Now, keeping the religious sentiments aside, there is no denying fact that fasting for the entire day and that too, continuously for a month, can take a toll on the health of Muslims who are at a go.
Today’s fast lifestyle and work pressure are among many factors that you can’t compromise on, even during Ramzan.
Here are 10 tips that will help you stay healthy even when you are fasting and yet attending long hours at office:
1. Fix your date with dates:
Dates should be the first thing on your platter as you try to fill yourself before sunrise and after sunset.
Dates are rich in sugar, magnesium and potassium and will help you maintain your energy for long hours. It also has fibers and hence will take care of your bowel movements as a sudden change in routine can constipate you.
2. Drink adequate water:
Drink enough water post breaking your fast for the day so that you don’t get dehydrated. Make sure to consume at least 8 glasses of water throughout the night so that you remain hydrated the next day during fast.
3. Avoid salt, spices and pickles:
The more you eat salted, processed, canned and spicy food, the thirstier you feel as sodium is a natural thirst booster. Binge more on fruits and vegetables.
4. Go slow while breaking fast:
No matter how hungry you feel, don’t shock your body with suddenly filling it with all available delicacies. Eat a date or two to begin with, followed by a glass of water.

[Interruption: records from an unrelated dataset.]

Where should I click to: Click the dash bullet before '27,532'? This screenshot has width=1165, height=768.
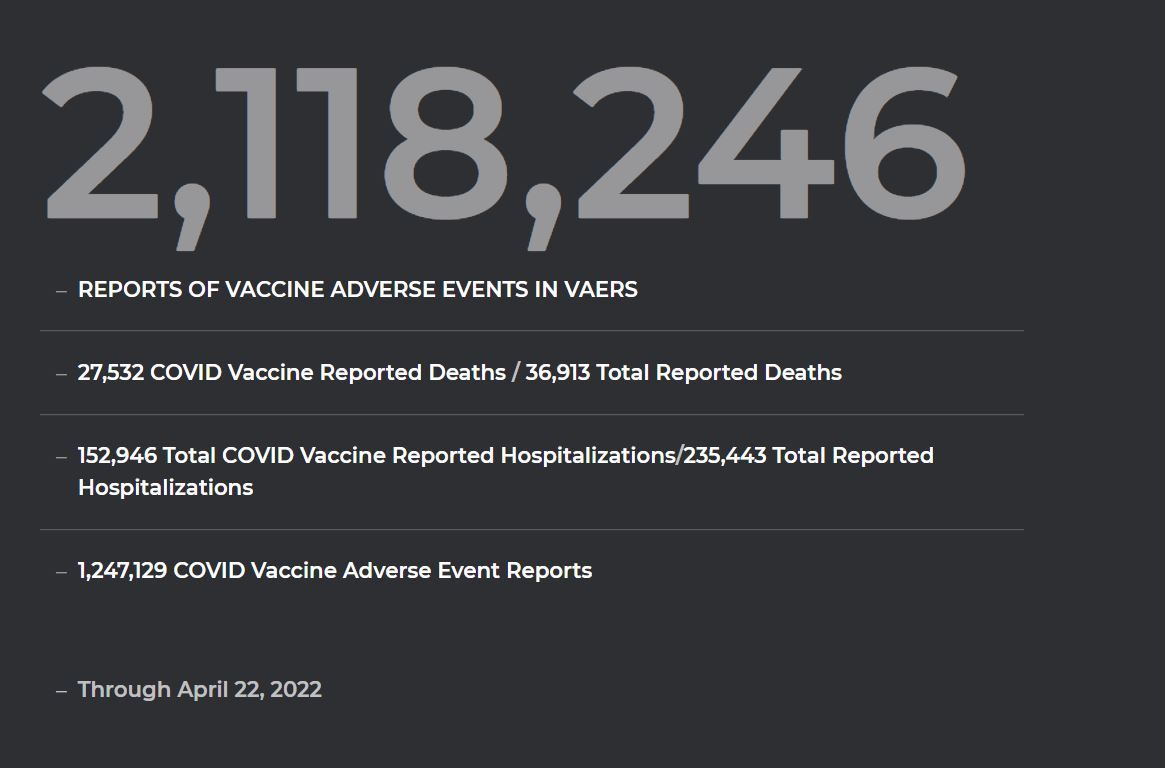tap(62, 374)
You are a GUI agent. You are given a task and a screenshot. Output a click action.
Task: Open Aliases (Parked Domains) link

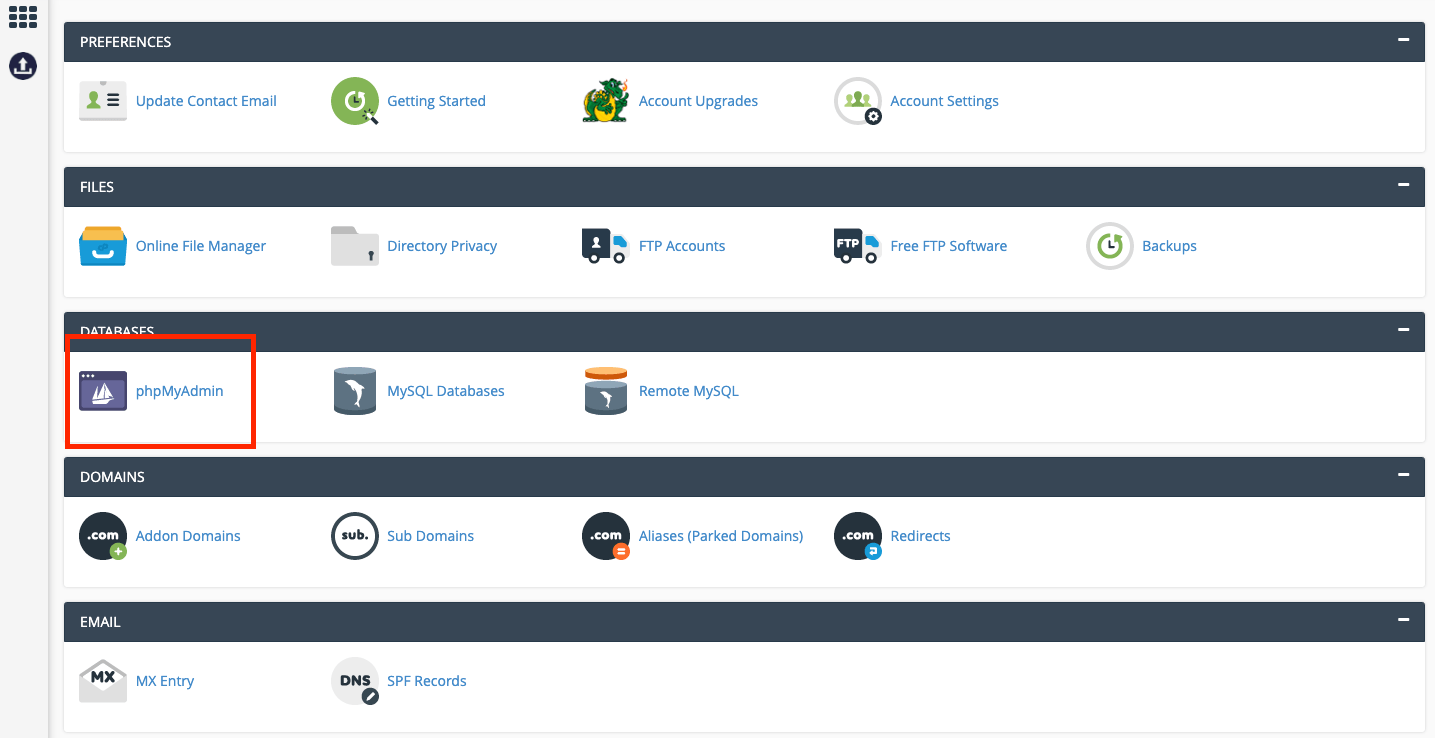pyautogui.click(x=721, y=536)
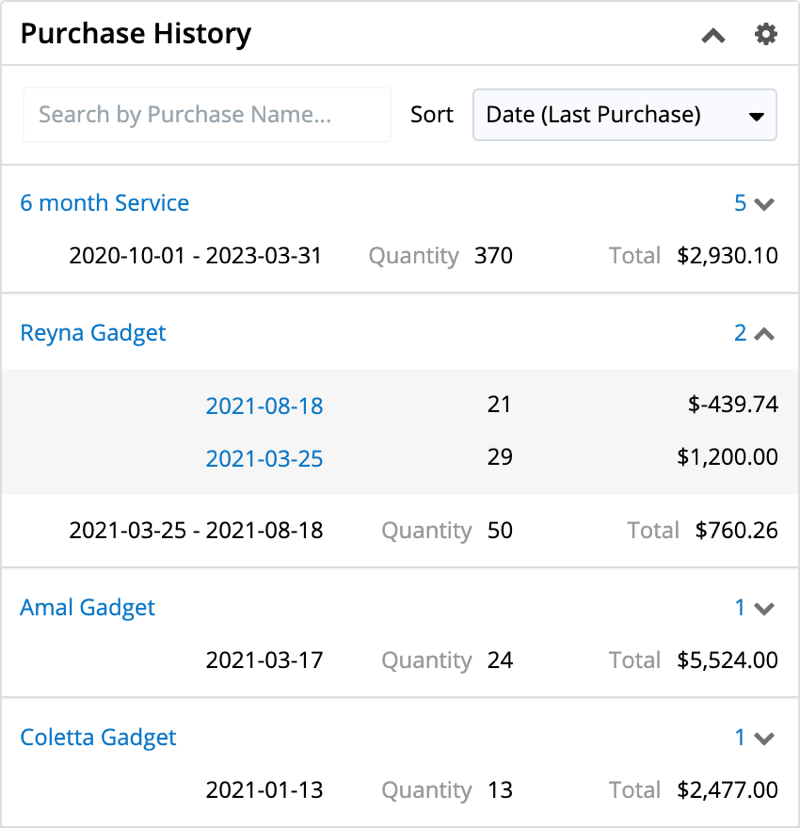The height and width of the screenshot is (828, 800).
Task: Open the 6 month Service link
Action: 105,203
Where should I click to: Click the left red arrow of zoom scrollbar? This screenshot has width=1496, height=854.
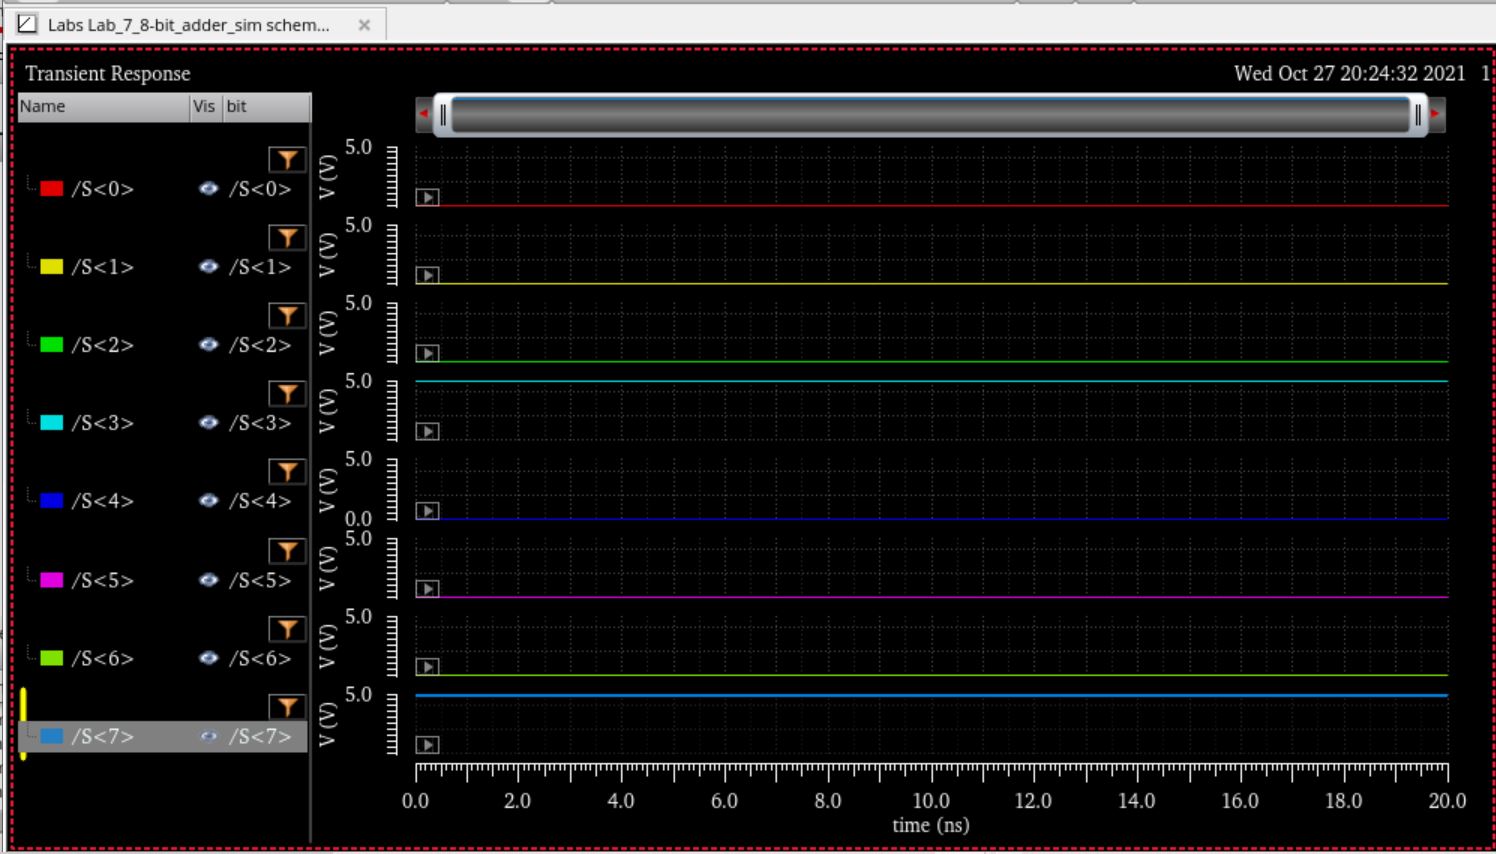[424, 114]
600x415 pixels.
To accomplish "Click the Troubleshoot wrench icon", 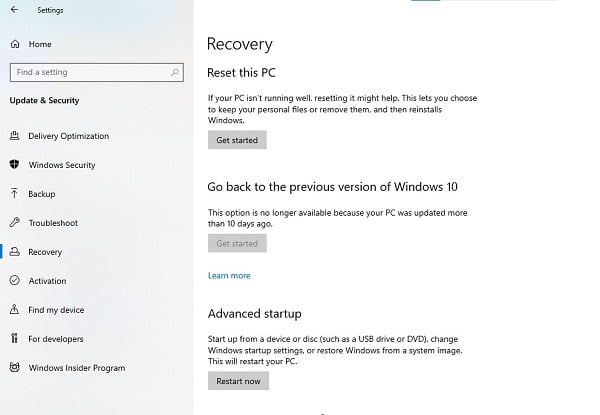I will pos(15,223).
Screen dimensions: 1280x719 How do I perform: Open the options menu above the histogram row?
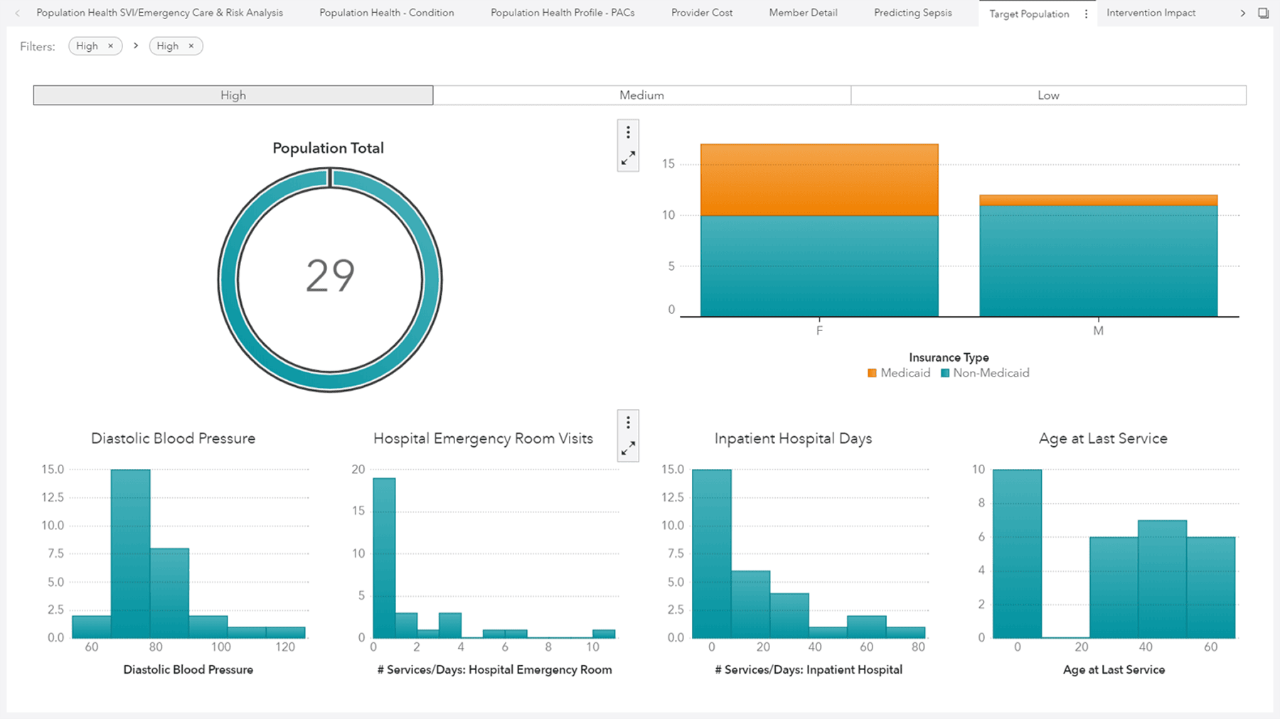(628, 422)
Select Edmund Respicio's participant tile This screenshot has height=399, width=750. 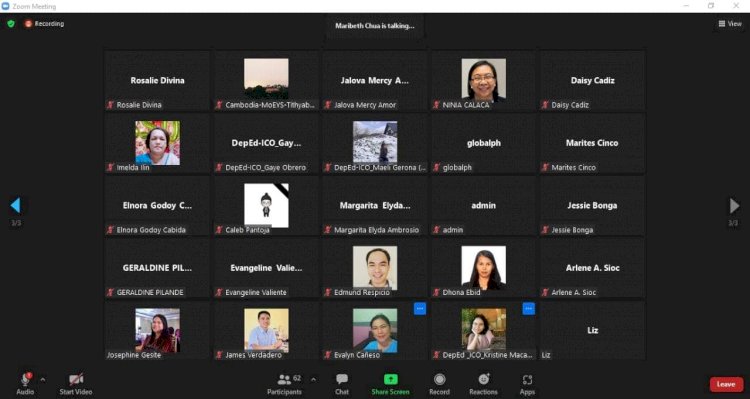point(375,268)

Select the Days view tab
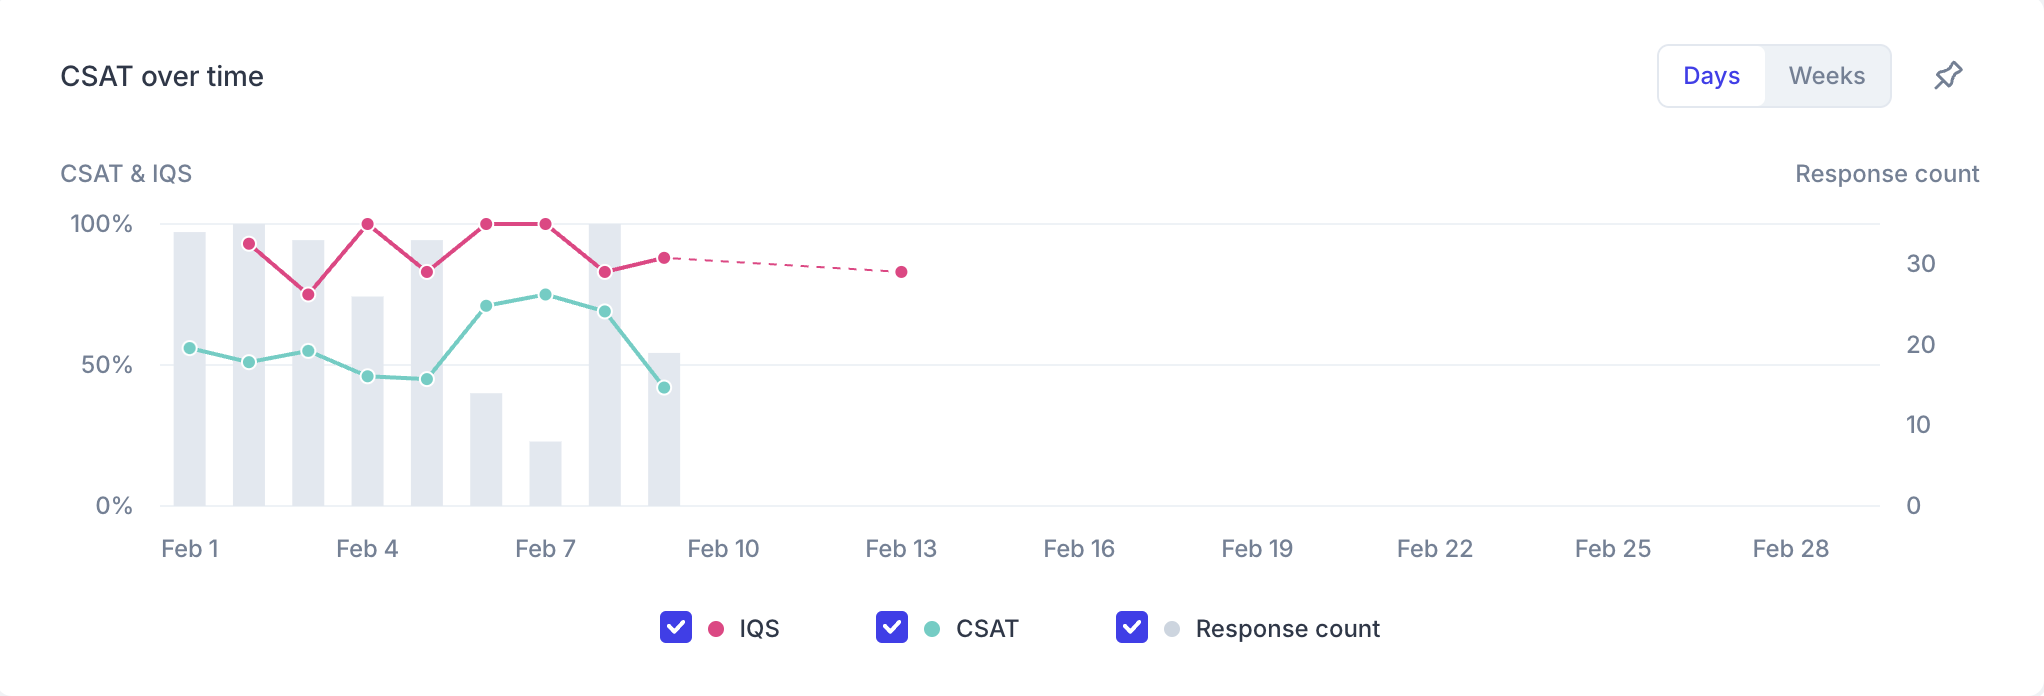[1712, 76]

Have a bowl of warm soup and some salad and then go to the main course. Don’t overeat.
This way you can avoid bloat and related gastrointestinal discomforts, as that will be the last thing you would want to have to mar your Ramadan.
5. Get a balanced diet:
Your Iftar (evening meal) should have a balance of carbohydrates like rice, pasta, potatoes or burghul; animal protein like beef, chicken or fish; cooked vegetables and olive oil or flaxseed oil.
6. Cut down fat intake:
Forget traditional Iftar meals, forget all things fried, greasy and “too” sweet on your plate. Limit your fat intake to cut down the risk of cardiovascular disease during Ramadan.
7. Don’t skip Suhur (pre-dawn meal):
No matter how sleepy you feel, remember, if you skip this meal, you have to go without food till sunset.
Acidity, flatulence, chest pain, headaches, nausea, fainting, dehydration, drop in blood sugar level and upset stomach are some common effects of continuous fasting. And, you can’t pray at peace with an unhealthy body. Period.
8. Go for a stroll after Iftar:
Take a casual walk around your locality after Iftar to aid in digestion. Also, the fresh air will rejuvenate your mind before Tarawih (night prayers).
9. Take a nap:
A 15-minute power nap will help you make up for the lost sleep you had to undergo for Suhur. Choose lunch-time for your afternoon siesta as it will have another advantage – you won’t be distracted by your colleagues’ lunchboxes!
10. Avoid coffee:
According to American health portal WebMD, coffee consumption causes headaches and sleepiness. So, try staying off it during Ramadan.